Another interpretation obviates all of the speculation about the Sabbath year entirely, translating the verse as: "And this shall be the sign for you, this year you shall eat what grows by itself, and the next year, what grows from the tree stumps, and in the third year, sow and reap, and plant vineyards and eat their fruit." According to the Judaica Press commentary, it was Sennacherib's invasion that prevented the people of Judah from sowing in the first year and Isaiah was promising that enough plants would grow to feed the population for the rest of the first year and the second year. Therefore, Isaiah was truly providing a sign to Hezekiah that God would save the city of Jerusalem, as explicitly stated, and not an injunction concerning the Sabbath or jubilee years, which are not mentioned at all in the passage.

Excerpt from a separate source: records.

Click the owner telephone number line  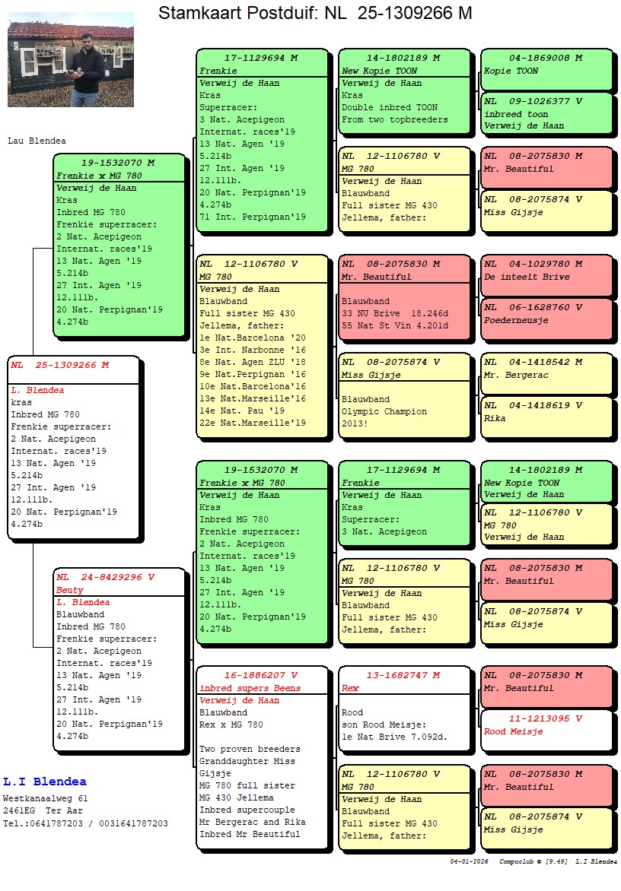coord(85,823)
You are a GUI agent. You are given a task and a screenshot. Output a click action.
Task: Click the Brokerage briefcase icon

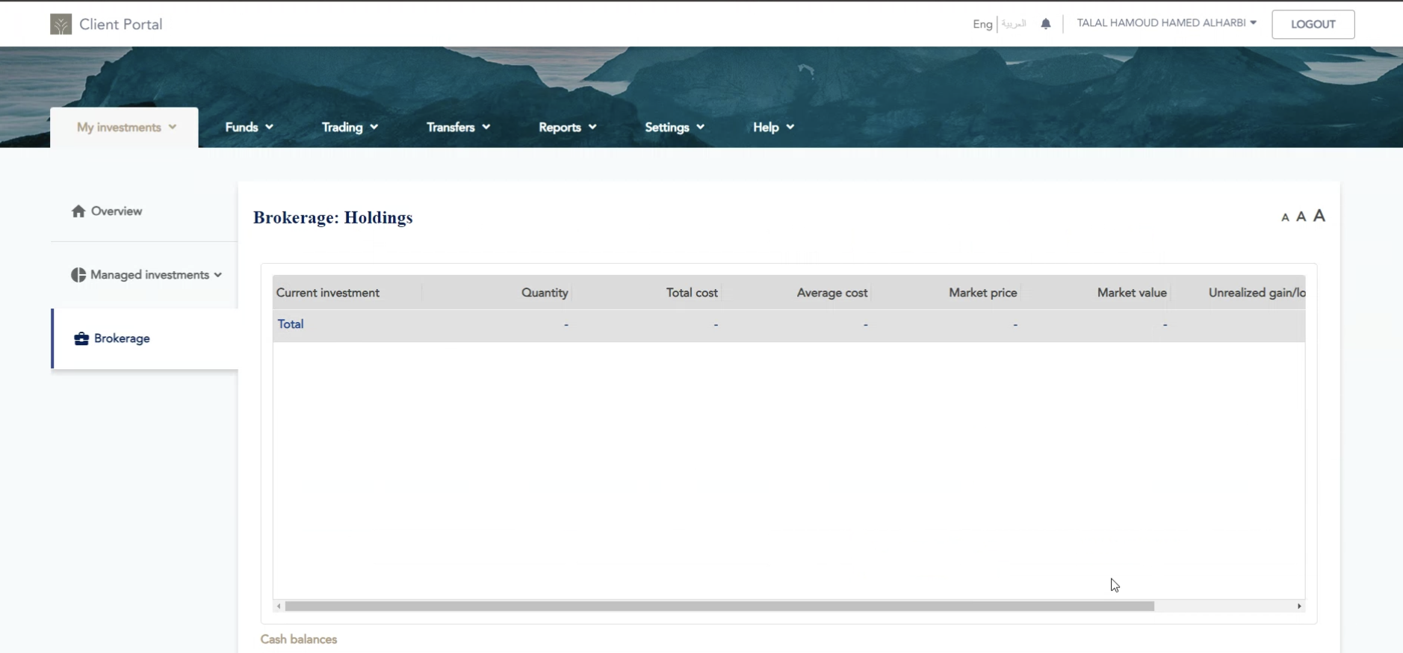click(81, 339)
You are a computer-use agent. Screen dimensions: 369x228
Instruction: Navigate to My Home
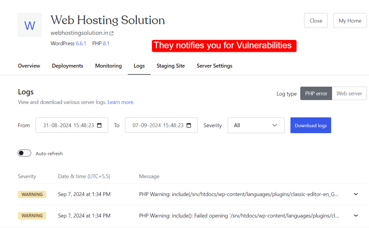pyautogui.click(x=350, y=20)
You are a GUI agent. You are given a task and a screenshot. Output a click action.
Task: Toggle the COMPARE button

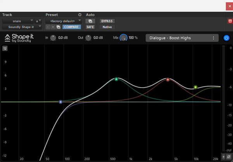(71, 27)
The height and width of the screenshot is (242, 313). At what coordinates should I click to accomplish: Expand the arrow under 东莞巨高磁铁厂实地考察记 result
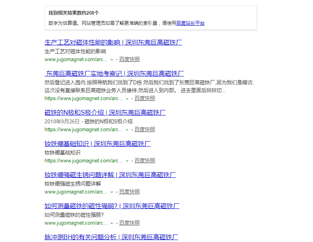point(127,99)
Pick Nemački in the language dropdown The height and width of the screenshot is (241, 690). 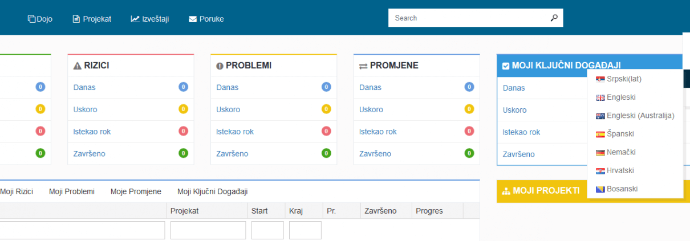click(x=620, y=152)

Historical ''shmita'' years
Various attempts have been made to reconstruct when Sabbatical years actually fell using clues in the biblical text and events clearly dated in fixed historically understood calendars. This is important because the system of shmita and Jubilee years provides a useful check in deciding between competing reconstructions of the histories of the First Temple period and earlier and the history of the Second Temple period and later. There are explicit mentions of a Sabbatical year found in Josephus, 1 Maccabees, and in various legal contracts from the time of Simon bar Kokhba. In contrast, no direct statements that a certain year was a Sabbatical year have survived from First Temple times and earlier.The Jewish method of calculating the recurring Sabbatical year has been greatly misunderstood by modern chroniclers of history, owing to their unfamiliarity with Jewish practice, which has led to many speculations and inconsistencies in computations. According to Maimonides, during the Second Temple period, the seven-year cycle which repeated itself every seven years was actually dependent upon the fixation of the Jubilee, or the fiftieth year, which temporarily broke off the counting of the seven-year cycle. Moreover, the laws governing the Jubilee were never applied all throughout the Second Temple period, but the Jubilee was being used during the period of the Second Temple in order to fix and sanctify thereby the Sabbatical year. A Sabbatical year could not be fixed without the year of the Jubilee, since the Jubilee serves to break-off the 7 x 7-year cycle, before resuming its count once again in the 51st year. While the 49th year is also a Sabbatical year, the fiftieth year is not the 1st year in a new seven-year cycle, but rather is the Jubilee. Its number is not incorporated into the seven-year cycle. Rather, the new seven-year cycle begins afresh in the 51st year, and in this manner is the cycle repeated. After the Temple's destruction, the people began a new practice to number each seventh year as a Sabbatical year, without the necessity of adding a fiftieth year.